When my elder daughter, Valerie, was eleven, she and I hiked the Bright Angel Trail from the South Rim of the Grand Canyon to the Phantom Ranch at the bottom, where they used to serve your choice of steak or beef stew and offer bunks for the night. During our ascent the next day, Valerie didn’t complain once.
It was an adventure that launched a hundred sermon illustrations. I haven’t been back to the Phantom Ranch since. Out-of-shape hikers on the edge of 70 are wise to heed the warnings posted at the Bright Angel trailhead. When I come back by myself, as I am doing last night and this morning, I venture no further than what’s called the first tunnel. It makes for a 20-minute hike down and back.
Even during a short visit to this astonishing landscape, there’s no telling what you’ll find.
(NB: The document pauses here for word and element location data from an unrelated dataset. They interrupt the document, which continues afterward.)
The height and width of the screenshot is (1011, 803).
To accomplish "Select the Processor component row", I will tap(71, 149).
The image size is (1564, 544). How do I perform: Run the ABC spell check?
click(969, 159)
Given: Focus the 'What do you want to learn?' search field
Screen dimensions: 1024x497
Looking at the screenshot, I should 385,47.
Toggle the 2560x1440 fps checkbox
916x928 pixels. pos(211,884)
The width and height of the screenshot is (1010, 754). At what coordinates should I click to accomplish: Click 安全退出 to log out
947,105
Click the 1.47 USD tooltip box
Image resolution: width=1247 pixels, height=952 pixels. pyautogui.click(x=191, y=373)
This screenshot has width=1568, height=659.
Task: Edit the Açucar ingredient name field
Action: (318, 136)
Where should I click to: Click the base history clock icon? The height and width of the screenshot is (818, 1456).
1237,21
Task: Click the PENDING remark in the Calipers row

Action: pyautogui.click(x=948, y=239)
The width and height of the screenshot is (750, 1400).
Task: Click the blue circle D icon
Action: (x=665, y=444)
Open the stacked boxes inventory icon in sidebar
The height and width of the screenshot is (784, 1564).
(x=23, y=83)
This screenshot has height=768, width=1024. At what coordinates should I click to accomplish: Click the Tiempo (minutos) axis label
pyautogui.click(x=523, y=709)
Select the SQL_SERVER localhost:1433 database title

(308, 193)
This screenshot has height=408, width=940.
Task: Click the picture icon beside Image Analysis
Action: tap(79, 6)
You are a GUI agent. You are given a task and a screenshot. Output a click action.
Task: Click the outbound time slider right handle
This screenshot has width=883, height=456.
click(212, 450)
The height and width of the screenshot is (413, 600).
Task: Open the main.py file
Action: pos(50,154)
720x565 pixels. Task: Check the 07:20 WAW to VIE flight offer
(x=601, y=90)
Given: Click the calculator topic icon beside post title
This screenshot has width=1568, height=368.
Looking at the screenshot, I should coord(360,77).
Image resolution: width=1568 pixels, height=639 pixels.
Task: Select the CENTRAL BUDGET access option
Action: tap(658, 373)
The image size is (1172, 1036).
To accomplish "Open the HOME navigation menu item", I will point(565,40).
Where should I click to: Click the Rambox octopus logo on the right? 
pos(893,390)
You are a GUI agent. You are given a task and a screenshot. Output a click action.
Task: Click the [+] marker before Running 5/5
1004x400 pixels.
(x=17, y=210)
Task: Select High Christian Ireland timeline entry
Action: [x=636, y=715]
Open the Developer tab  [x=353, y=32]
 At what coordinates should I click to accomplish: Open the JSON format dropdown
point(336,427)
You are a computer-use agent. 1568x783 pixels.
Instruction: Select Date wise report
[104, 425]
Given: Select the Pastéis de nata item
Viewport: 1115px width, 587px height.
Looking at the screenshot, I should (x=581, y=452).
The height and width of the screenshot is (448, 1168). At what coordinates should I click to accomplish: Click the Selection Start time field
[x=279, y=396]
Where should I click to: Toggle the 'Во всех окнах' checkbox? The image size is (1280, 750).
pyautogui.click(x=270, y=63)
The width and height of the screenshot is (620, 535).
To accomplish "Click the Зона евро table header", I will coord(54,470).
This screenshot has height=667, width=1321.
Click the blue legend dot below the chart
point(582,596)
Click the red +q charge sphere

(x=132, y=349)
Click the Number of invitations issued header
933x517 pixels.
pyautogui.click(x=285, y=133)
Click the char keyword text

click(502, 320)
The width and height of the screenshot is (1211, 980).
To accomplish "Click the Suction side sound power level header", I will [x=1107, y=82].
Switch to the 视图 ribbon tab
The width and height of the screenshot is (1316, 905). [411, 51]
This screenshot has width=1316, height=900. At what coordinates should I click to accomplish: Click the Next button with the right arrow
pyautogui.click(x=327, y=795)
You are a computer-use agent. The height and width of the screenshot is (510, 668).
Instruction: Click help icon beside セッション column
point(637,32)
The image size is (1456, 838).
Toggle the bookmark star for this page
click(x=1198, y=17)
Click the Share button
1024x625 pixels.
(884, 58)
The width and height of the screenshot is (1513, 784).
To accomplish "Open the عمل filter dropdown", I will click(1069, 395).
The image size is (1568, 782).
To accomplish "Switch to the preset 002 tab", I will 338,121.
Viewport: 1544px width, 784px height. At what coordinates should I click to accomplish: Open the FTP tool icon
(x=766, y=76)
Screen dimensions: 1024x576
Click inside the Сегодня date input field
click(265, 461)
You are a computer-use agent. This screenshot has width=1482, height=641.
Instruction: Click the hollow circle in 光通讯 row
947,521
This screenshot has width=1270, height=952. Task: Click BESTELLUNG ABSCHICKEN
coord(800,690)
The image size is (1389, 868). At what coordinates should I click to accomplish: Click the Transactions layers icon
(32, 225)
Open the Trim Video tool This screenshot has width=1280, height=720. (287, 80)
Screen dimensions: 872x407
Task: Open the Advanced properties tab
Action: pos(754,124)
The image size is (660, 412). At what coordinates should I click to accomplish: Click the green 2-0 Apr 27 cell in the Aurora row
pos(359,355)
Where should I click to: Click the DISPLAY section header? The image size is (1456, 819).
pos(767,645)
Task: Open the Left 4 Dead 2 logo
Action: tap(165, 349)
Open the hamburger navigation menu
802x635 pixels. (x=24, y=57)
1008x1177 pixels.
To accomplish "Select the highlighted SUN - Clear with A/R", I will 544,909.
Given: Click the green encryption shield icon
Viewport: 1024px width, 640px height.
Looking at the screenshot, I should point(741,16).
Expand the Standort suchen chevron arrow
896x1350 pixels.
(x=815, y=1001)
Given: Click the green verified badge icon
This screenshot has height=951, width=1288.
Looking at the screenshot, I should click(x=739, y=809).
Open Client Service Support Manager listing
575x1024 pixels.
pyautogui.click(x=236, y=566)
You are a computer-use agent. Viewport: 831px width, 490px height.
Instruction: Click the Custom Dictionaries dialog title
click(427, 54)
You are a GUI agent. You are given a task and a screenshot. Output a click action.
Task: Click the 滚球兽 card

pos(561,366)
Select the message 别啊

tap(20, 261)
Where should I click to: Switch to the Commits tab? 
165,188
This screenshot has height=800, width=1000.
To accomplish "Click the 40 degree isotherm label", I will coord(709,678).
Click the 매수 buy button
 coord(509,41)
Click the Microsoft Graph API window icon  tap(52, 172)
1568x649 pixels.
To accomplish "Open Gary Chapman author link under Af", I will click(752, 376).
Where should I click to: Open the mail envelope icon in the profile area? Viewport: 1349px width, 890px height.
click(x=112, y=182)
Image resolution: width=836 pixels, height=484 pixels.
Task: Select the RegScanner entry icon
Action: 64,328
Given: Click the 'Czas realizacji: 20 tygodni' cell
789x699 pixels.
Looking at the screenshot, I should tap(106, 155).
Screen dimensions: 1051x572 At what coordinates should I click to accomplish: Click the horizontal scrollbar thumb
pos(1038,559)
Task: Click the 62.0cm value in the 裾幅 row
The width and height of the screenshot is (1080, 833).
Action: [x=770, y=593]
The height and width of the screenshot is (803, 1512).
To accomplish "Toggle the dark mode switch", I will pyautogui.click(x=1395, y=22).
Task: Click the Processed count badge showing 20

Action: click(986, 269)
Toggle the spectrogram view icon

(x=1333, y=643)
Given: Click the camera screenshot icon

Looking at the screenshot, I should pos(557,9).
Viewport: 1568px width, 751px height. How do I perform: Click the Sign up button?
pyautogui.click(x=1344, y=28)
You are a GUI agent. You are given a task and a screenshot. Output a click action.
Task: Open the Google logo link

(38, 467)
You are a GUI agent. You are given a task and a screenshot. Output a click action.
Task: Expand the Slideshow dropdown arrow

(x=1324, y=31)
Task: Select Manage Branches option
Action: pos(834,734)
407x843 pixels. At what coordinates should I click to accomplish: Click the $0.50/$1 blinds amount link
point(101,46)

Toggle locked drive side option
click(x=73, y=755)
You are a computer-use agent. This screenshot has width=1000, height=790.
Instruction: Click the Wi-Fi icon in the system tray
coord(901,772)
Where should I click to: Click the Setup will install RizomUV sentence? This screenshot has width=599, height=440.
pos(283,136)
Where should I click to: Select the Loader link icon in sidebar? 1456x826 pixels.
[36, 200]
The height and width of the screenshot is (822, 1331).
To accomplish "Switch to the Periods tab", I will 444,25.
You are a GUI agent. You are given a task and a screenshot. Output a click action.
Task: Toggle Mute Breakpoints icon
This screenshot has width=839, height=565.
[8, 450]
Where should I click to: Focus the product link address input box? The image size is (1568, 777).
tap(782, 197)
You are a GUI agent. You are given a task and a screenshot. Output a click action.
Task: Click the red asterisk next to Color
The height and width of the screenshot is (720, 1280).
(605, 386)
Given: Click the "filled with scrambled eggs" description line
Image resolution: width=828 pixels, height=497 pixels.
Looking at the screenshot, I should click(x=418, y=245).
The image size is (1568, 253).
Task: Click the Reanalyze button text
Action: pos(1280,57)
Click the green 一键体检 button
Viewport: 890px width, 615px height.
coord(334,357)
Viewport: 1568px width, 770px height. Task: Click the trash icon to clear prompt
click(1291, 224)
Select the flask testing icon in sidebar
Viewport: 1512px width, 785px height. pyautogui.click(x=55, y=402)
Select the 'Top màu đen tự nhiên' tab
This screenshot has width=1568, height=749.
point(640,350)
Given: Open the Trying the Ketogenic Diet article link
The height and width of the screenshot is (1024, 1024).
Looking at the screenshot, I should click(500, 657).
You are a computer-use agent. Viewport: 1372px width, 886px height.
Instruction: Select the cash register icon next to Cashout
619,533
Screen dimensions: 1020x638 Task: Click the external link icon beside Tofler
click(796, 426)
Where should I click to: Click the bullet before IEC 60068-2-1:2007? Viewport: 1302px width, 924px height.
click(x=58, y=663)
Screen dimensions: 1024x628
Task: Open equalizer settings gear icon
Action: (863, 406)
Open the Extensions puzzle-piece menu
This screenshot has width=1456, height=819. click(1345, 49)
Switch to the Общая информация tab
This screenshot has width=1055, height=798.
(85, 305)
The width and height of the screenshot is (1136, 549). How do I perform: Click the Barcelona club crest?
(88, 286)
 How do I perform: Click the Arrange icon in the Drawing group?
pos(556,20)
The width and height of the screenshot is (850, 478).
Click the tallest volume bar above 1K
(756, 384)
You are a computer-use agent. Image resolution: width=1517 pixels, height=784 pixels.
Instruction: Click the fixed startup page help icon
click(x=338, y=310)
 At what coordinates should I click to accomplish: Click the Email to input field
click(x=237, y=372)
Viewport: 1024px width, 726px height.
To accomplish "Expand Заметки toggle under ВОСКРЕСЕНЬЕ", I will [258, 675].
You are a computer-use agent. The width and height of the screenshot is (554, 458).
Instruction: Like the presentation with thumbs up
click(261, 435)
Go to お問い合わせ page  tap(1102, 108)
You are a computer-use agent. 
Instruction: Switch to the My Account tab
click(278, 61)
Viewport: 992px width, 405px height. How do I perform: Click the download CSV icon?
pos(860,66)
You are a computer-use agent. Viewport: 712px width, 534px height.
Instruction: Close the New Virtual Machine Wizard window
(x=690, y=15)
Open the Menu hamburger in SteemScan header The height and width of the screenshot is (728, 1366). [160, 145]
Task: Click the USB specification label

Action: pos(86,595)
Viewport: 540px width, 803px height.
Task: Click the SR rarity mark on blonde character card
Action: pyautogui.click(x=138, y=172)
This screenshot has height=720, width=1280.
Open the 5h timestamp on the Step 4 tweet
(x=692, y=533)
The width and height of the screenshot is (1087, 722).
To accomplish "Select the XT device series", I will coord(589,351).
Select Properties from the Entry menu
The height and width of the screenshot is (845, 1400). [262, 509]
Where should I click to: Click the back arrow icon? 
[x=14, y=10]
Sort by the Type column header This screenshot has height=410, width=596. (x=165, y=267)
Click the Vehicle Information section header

At about seven, sitting on a rock along the trail on the tunnel’s far side, with the warm morning sunlight seeping through, I thought of the empty tomb. Once my imagination started down that road, the rock walls began to evoke the Judaean desert.
Then a hiker with ski poles said hello and suggested I turn around and look up and see the petroglyphs on the canyon wall. She had been taking pictures and showed me the best spot to get one of my own. They could have been made long ago or relatively recently by the Havasupai, whose nation is fully enclosed by Grand Canyon National Park, or by their forebears 1,000 or even 4,000 years ago.